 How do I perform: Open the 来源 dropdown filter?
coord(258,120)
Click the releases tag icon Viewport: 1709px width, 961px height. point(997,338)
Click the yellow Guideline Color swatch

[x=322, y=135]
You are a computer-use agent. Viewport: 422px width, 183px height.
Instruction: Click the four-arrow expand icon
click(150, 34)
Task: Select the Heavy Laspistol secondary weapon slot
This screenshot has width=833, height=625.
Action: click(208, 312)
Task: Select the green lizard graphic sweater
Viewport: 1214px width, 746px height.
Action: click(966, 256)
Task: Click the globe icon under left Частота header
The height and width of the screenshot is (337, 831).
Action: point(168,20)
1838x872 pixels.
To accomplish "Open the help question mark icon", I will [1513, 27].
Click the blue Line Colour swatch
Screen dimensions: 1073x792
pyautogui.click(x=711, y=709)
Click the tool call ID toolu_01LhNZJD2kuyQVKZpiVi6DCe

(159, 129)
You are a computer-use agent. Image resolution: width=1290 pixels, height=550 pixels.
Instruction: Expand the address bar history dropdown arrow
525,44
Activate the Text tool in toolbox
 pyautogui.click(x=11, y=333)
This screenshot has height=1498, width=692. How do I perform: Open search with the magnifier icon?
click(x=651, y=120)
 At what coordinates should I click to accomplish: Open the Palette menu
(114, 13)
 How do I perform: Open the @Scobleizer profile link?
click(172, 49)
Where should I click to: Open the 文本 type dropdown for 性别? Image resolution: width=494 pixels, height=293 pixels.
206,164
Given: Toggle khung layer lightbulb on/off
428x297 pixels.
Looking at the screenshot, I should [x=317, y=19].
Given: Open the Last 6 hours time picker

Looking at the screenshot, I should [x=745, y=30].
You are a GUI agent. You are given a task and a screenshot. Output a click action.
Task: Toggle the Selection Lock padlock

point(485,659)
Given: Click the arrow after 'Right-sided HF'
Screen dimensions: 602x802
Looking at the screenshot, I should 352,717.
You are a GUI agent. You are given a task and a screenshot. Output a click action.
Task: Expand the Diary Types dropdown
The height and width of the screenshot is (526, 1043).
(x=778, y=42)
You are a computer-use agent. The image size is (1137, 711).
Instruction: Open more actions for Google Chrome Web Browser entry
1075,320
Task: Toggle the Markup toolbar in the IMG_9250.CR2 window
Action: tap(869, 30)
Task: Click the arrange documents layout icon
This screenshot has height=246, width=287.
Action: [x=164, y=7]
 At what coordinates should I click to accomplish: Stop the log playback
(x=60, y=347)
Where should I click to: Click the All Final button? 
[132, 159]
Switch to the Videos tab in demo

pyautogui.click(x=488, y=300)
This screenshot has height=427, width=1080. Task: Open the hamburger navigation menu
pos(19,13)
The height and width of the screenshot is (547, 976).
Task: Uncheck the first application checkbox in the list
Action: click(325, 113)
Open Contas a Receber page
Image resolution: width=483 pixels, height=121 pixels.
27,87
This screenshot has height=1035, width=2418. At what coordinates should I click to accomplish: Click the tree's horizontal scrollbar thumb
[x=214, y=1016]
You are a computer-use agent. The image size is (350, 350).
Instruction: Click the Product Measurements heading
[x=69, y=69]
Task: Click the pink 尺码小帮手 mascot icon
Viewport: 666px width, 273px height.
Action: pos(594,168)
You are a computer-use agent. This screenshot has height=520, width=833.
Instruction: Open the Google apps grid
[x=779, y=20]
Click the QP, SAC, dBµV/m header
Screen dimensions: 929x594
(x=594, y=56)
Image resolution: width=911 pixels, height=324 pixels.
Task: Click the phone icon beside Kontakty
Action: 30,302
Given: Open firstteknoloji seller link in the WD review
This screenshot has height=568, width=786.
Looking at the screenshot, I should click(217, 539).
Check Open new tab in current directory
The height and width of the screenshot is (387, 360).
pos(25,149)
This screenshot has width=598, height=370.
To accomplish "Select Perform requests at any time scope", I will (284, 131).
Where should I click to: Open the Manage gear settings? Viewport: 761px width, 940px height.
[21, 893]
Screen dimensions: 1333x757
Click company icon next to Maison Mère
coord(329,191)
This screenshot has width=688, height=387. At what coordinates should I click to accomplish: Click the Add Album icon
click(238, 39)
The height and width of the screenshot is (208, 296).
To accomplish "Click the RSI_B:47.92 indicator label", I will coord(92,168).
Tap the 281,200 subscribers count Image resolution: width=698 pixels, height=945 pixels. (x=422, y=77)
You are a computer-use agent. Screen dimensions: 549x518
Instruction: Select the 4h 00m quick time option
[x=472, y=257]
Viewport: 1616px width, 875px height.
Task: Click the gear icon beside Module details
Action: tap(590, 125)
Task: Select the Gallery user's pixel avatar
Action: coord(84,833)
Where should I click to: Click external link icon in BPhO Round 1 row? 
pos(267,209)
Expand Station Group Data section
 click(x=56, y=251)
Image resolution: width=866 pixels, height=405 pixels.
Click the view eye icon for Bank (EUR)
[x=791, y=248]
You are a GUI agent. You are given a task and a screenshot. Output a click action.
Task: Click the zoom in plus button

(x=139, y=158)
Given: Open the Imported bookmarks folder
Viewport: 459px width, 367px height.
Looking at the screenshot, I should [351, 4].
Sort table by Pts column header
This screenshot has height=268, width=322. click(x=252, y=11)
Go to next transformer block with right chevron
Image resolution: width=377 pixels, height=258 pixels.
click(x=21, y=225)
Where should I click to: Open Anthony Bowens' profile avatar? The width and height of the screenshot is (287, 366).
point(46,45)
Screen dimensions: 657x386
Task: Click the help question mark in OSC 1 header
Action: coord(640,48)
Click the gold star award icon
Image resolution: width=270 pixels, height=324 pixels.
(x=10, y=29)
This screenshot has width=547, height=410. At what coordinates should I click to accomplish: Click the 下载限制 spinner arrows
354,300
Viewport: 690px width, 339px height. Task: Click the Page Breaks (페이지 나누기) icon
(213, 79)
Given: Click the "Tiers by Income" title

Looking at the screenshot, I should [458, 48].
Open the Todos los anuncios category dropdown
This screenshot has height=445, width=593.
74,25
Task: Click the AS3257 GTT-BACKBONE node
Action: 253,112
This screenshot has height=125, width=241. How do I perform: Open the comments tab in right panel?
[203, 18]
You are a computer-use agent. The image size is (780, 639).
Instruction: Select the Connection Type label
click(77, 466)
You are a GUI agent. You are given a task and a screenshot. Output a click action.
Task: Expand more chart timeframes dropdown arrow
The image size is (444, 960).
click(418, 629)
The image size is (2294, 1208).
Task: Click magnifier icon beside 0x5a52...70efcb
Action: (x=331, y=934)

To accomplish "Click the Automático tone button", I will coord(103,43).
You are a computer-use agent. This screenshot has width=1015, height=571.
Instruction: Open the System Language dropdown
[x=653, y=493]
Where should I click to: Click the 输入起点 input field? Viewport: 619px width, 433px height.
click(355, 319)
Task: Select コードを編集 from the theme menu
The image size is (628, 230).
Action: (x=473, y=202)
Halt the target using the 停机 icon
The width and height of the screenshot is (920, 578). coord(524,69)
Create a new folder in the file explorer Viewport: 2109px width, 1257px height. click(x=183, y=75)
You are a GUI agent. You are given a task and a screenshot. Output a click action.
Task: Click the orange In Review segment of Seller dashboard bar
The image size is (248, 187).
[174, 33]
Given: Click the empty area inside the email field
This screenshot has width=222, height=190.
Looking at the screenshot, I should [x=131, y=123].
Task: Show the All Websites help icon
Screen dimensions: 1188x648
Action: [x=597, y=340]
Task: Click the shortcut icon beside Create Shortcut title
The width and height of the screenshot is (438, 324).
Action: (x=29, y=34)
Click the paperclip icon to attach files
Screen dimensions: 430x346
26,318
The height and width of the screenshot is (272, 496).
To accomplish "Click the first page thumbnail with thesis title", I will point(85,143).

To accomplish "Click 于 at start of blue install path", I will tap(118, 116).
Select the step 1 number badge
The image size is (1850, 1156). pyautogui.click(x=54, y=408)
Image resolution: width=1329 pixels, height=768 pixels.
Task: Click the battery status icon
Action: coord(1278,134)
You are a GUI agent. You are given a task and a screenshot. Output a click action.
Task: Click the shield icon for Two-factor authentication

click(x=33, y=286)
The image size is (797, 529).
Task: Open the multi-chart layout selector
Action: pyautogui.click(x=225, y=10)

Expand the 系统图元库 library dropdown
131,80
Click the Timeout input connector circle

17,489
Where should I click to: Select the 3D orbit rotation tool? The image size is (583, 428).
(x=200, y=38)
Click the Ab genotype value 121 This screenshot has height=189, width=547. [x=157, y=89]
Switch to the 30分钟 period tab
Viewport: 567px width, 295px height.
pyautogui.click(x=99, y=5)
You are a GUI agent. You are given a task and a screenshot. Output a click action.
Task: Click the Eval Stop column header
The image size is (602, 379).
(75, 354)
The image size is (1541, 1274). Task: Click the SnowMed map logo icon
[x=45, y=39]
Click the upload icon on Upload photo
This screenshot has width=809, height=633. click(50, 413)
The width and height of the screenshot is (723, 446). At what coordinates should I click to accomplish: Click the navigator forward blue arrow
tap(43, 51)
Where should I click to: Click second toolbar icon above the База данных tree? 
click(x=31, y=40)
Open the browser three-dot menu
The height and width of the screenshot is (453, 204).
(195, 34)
-*-
- **Written exercise**: Copy the lines from the one containing "Where should I click to: Click second" through the last line above, unchanged.

- **Output**:
Where should I click to: Click second toolbar icon above the База данных tree? 
click(x=31, y=40)
Open the browser three-dot menu
The height and width of the screenshot is (453, 204).
(195, 34)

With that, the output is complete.